The Suzuki Kizashi is available with a single engine and it's a good one: 2.4-liter 4-cylinder making a usable 185 horsepower at 6500 rpm and 170 ft-lb of torque at 4000.  As a reference, redline is 6500.  The engine is peppy and willing and, with the delectable six-speed manual transmission installed (instead of a CVT) the gearing package allows the Kizashi to hit 2600 rpm at 70 mph.  It's quiet but it's also ready to run hard.

MacPherson strut front and multi-link rear suspensions with stabilizer bars keep the 2011 Suzuki Kizashi well planted to the ground and with P235/45R rubber mounted to twinned, 10-spoke alloy rims, getaways are easy from any stop light.  Handling is quite exceptional on this car; it's a total smile inducer.

As customary these days, the 2011 Suzuki Kizashi SLS has antilock brakes with brakeforce distribution, brake assist, hill hold, traction and stability controls, front, side and head curtain airbags, along with tire pressure monitoring.  Some of these items are required by law; all of them assist drivers in terms of safety and capability behind the wheel.

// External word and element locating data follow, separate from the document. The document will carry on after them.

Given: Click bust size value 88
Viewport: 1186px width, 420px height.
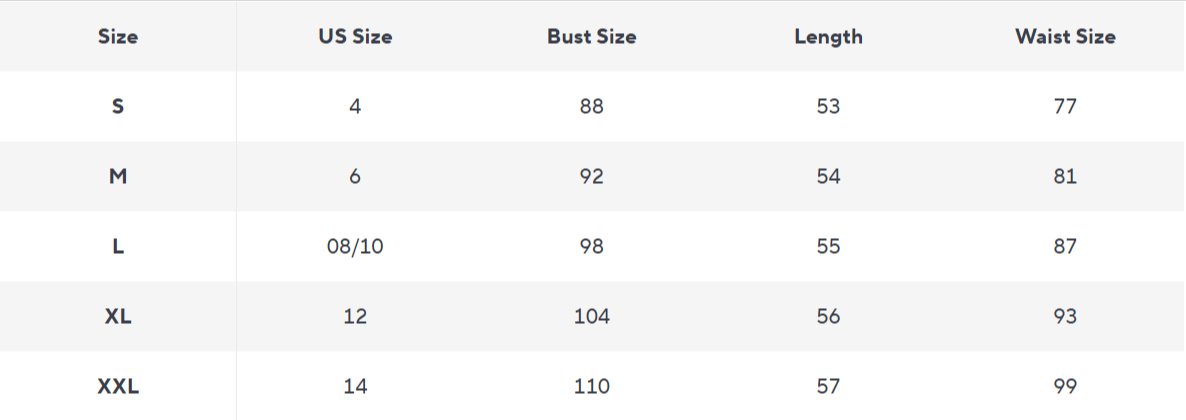Looking at the screenshot, I should tap(591, 106).
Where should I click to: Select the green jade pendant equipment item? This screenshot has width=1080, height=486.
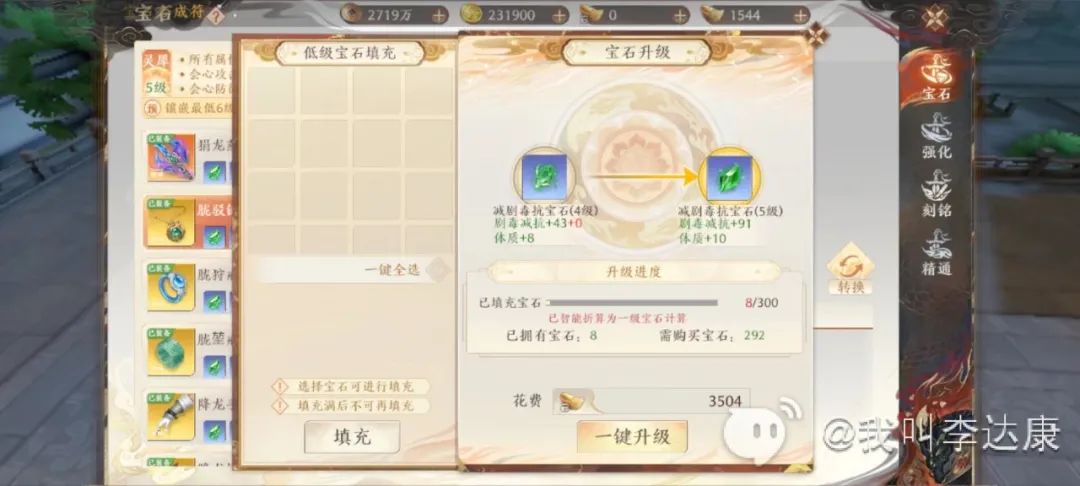(171, 352)
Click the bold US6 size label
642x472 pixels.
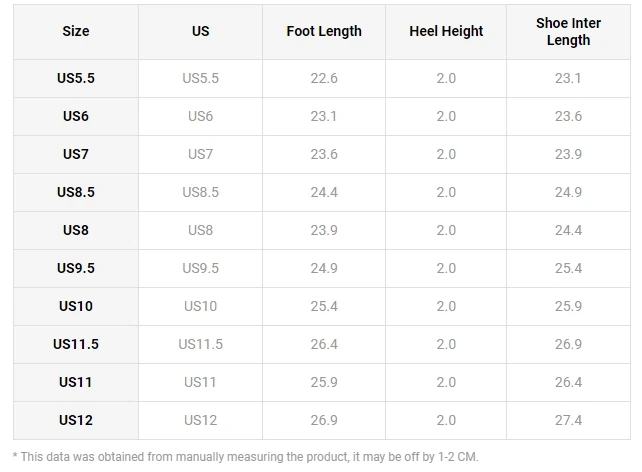[x=76, y=116]

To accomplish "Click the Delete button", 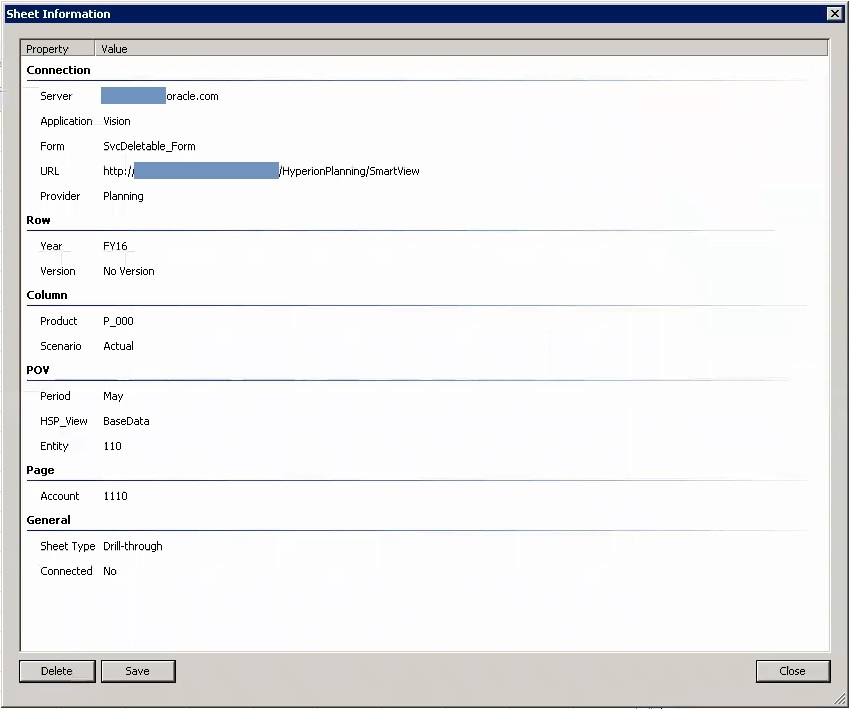I will coord(57,671).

Inside all is a delight with easy-on-the-eyes gauges in black with white numbers and red pointers.  There are both fuel and temp gauges to go with the speedo and tach.  Aluminum pedals are rubber tipped to keep feet properly placed and heel-toe shifting is easily accomplished thanks to their placement.  Front seats have great lumbar and lateral support; back seats have air flow to keep three occupants heated or cooled.  The cross-stitching on the seats and into the sides of the car are elegant.  I like the electrochromatic mirror as well.  Rain sensing wipers do a grand job and have a single pass.

Suzuki's multi-function leather-covered steering wheel does the job with audio controls on the left, phone at lower left, cruise on the right side and display (multi-function computer) and trip functions on the lower right side of the three-pronged wheel.  There are three positions for the seat heaters.  All the nubby plastic covers in the interior have high quality looks to them and appear to be quite durable on a car with around 5000 journalist-driven miles (equal to about 15,000 in normal use).

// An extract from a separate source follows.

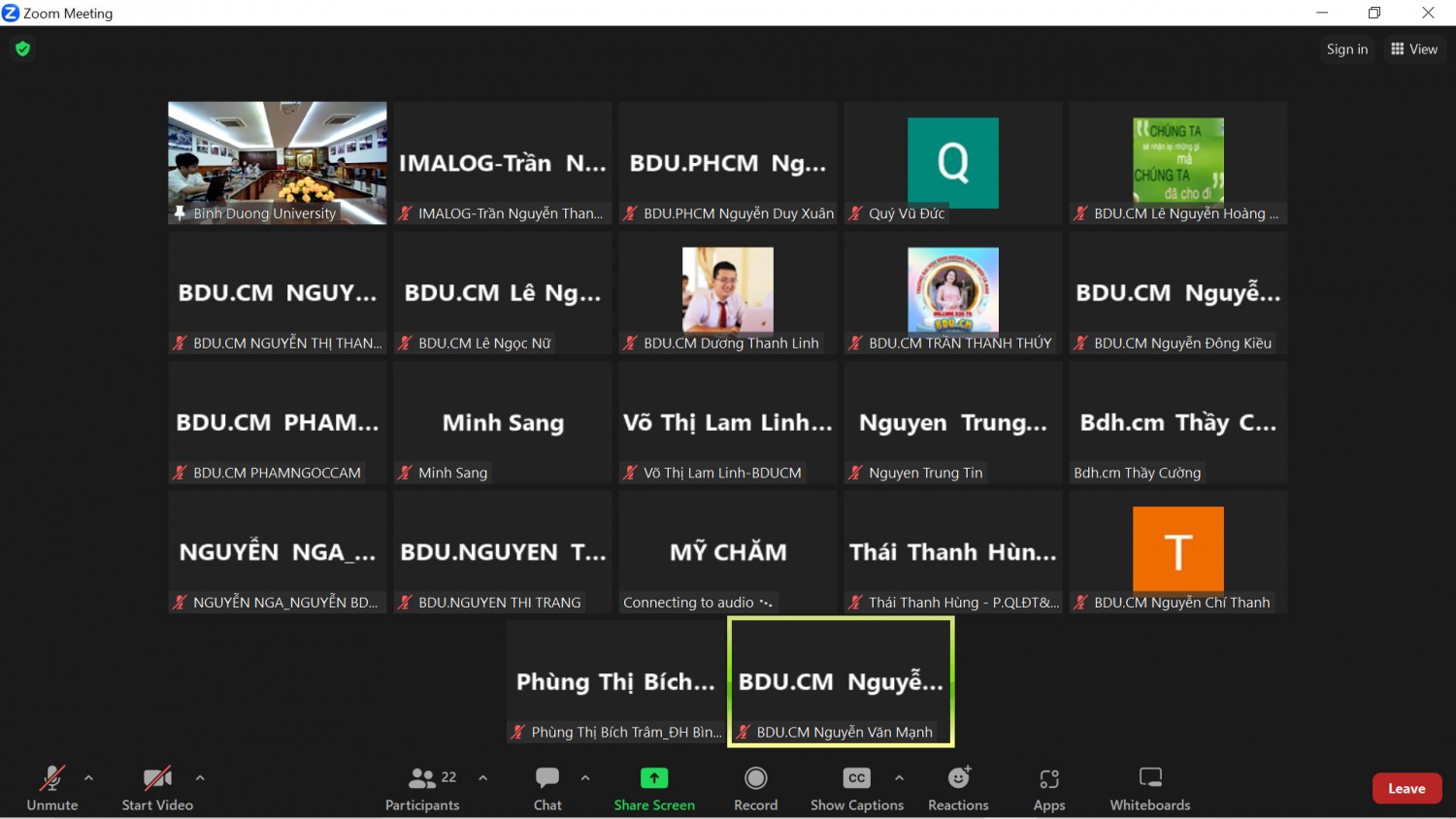Open the View layout menu

1414,49
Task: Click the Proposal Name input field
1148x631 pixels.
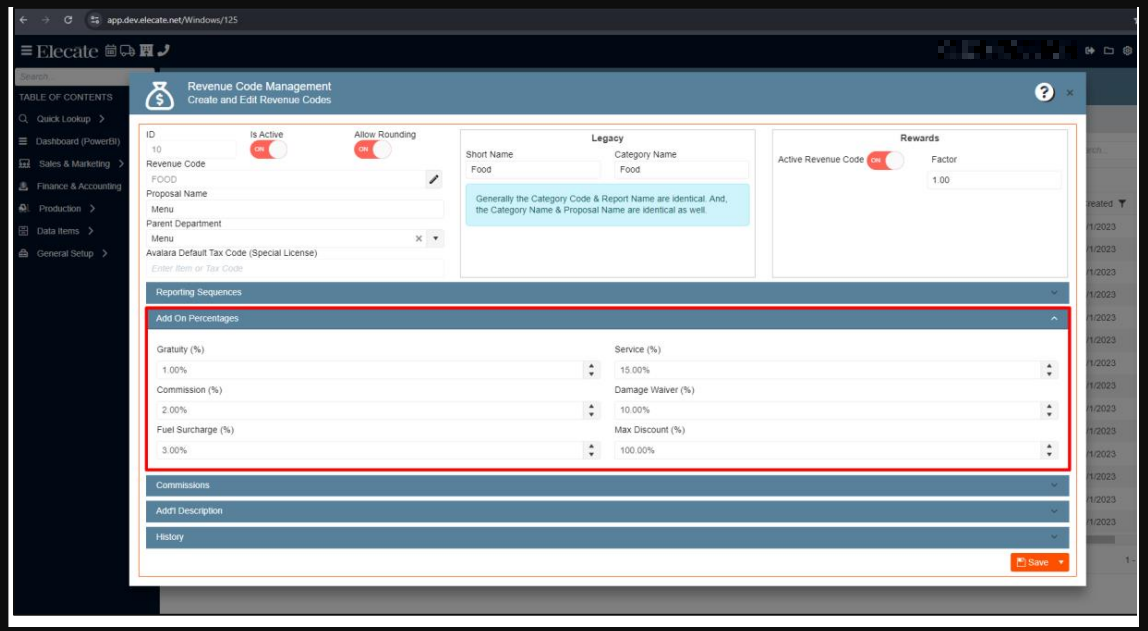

The trunk is a good-sized one at  13.3 cubic feet and finished quite nicely.  The fuel tank is large enough too at 16.1 gallons and the 2011 Suzuki Kizashi SLS is rated at 20/29 mpg using regular fuel.  I'm sure it can achieve those figures - maybe better - but this most recent review period was a bit short to log many miles.  With nearly 70 hard-driving miles in the can, the trip computer showed well over 300 miles remaining.

The cost of this particular Suzuki Kizashi SLS is quite reasonable when compared with some of its Japanese counterparts.  The total came to $26,049 and included modest fees for floor mats, paint and XM satellite radio, which wasn't activated on the car (90-day free period likely ran out).